Enuresis (bed-wetting) is the term used for the involuntary passage of urine during sleep. It is a very common problem that affects 10% of 6-year-olds, 5% of 10-year-olds, 3% of 12-year-olds, and 1% of 18-year-olds.
Most teens with enuresis have inherited a small bladder, which cannot hold all the urine produced during a night. Measure your bladder size to see what you have to overcome. (Normal teen size is 12 to 16 ounces of urine.) In addition, teens are deep sleepers who don't awaken to the signal of a full bladder. If they did, they wouldn't be wet. Physical causes are very rare and your healthcare provider can easily detect them. Emotional problems do not cause enuresis, but they can occur if it is mishandled.

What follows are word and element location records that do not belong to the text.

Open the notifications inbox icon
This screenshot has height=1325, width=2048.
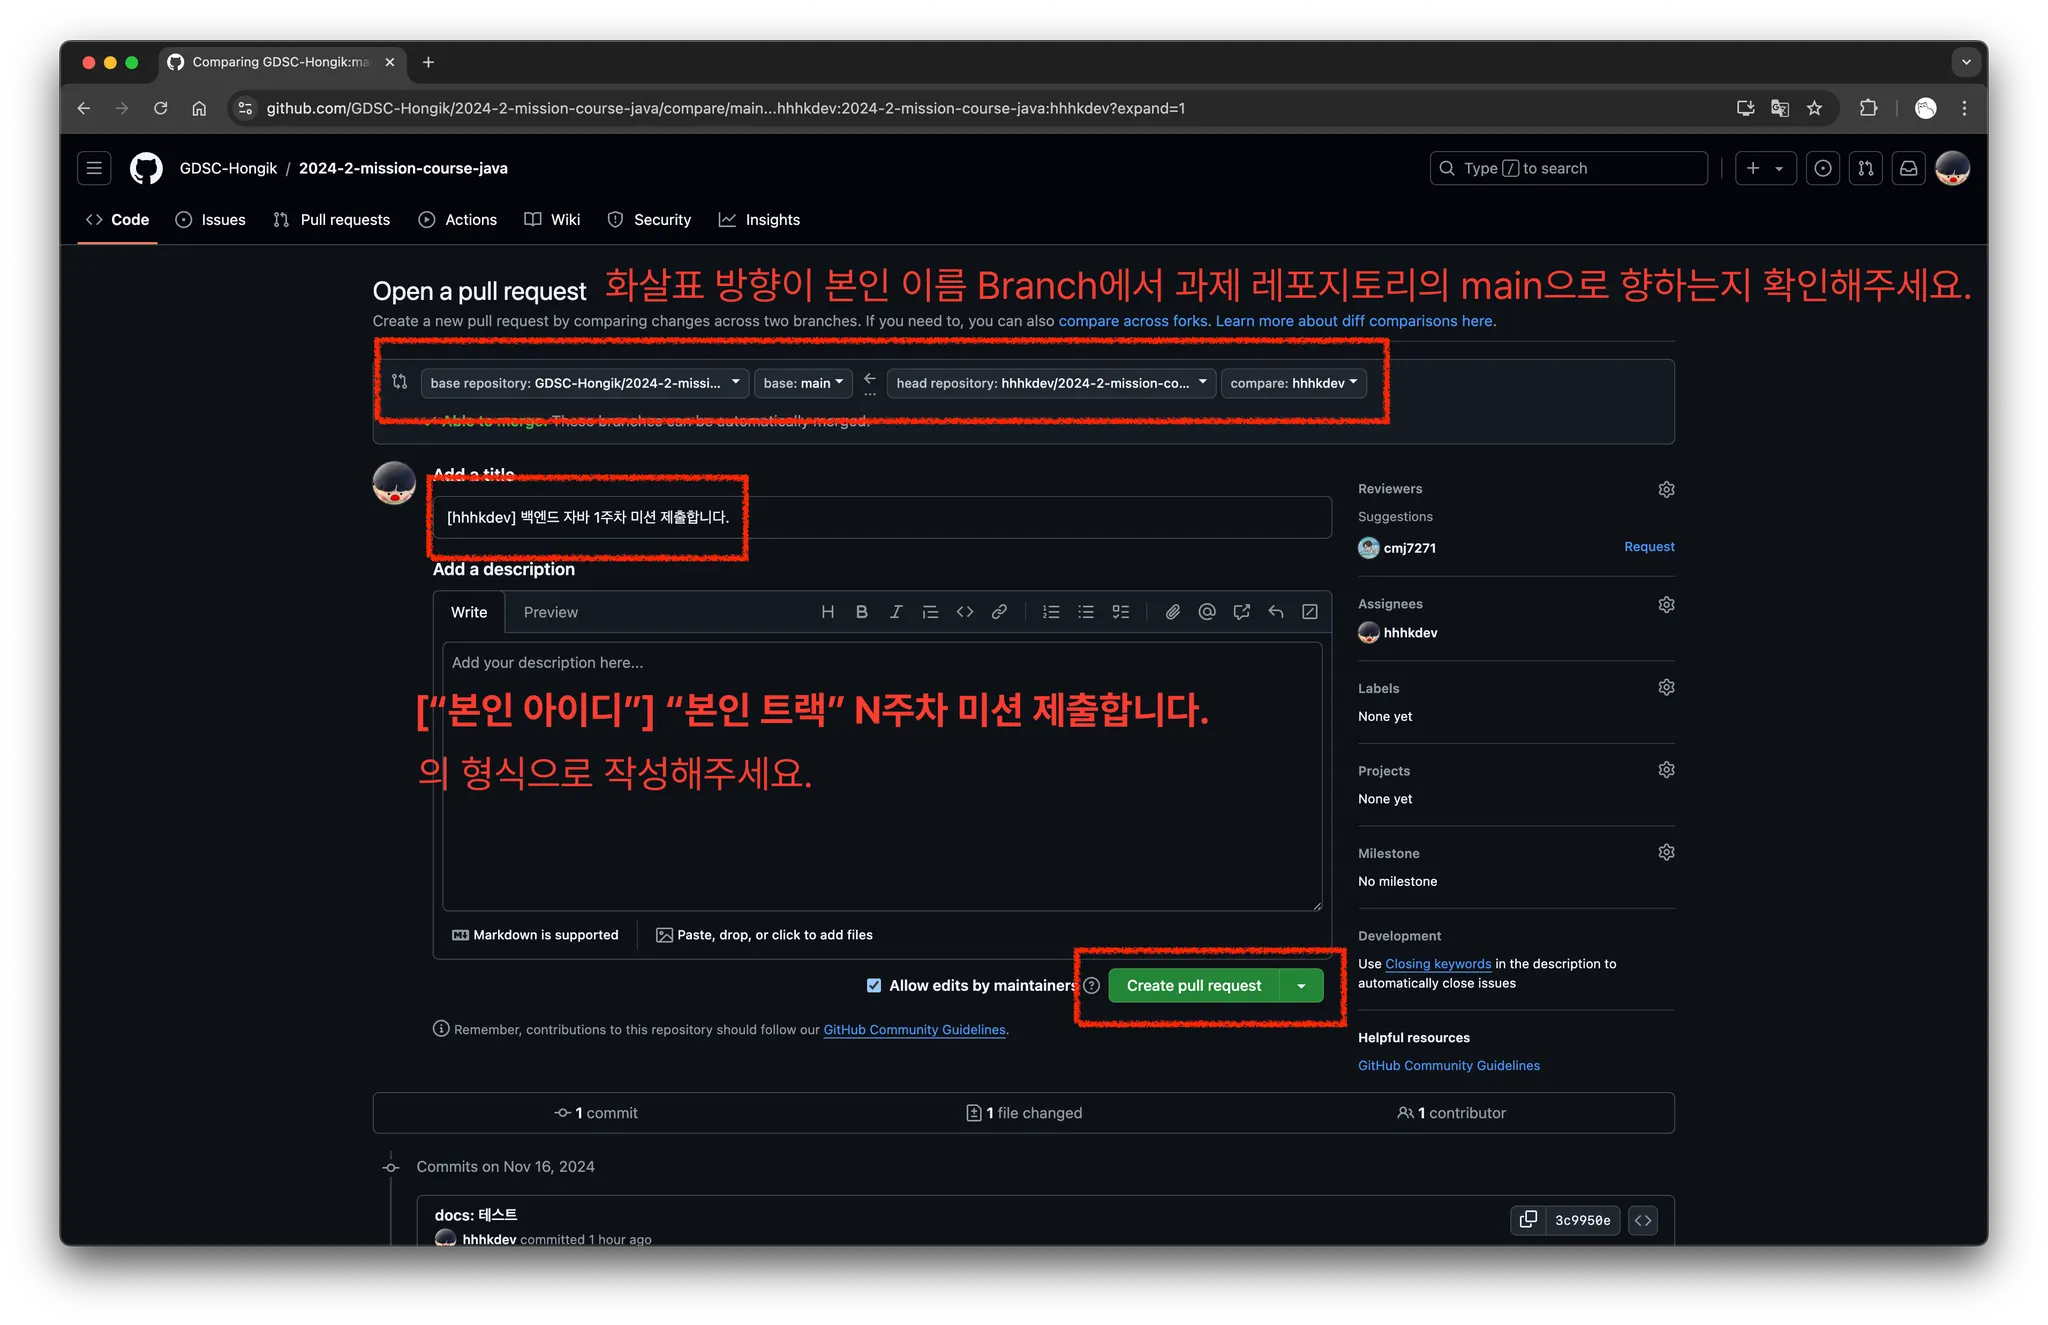(x=1908, y=168)
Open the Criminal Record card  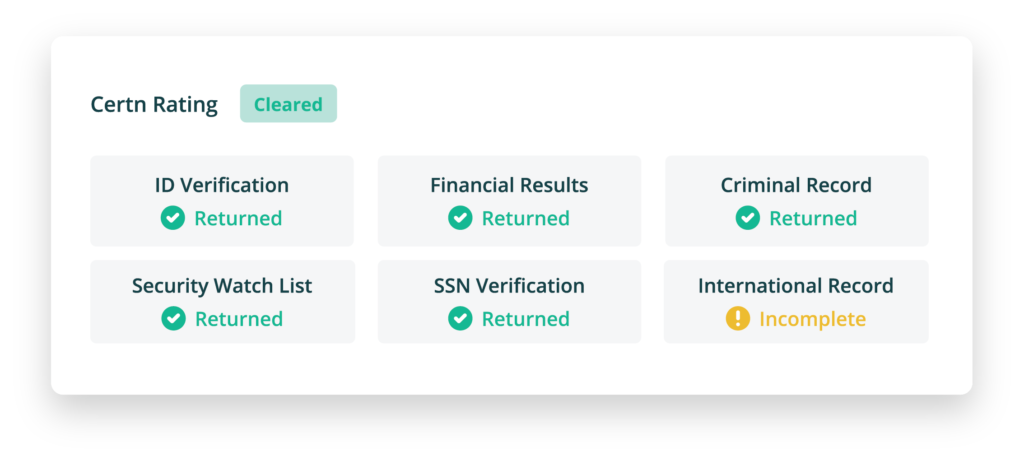tap(796, 200)
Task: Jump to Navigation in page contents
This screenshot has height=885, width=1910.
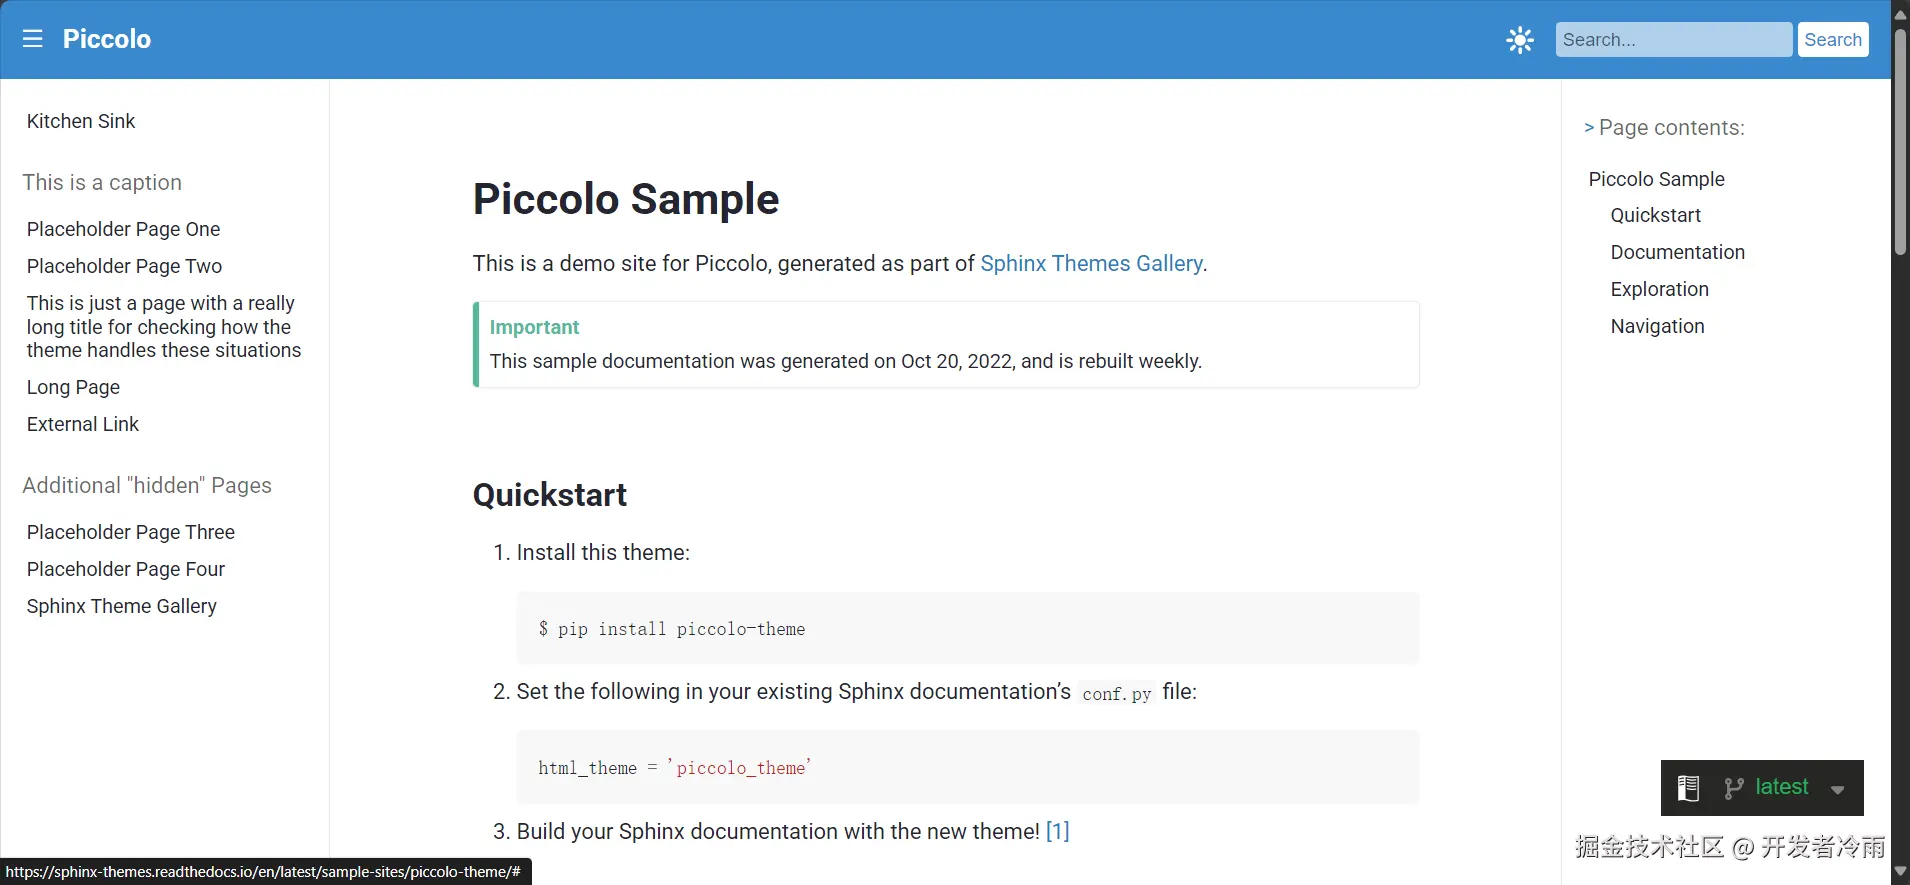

Even without treatment, all children and teens eventually get over their bed-wetting, but it may take years. With treatment, you can become dry much sooner. Using the following suggestions, most teenagers can learn to use the toilet during the night.
If you do use a medication, be careful about the amount you use and where you store the medicine, and be sure to keep the safety cap on the bottle. The drawback of these medicines is that when they are stopped, the bed-wetting usually returns. They do not cure bed-wetting. Therefore, teenagers using drugs for enuresis should also be using an alarm and learning to get up at night.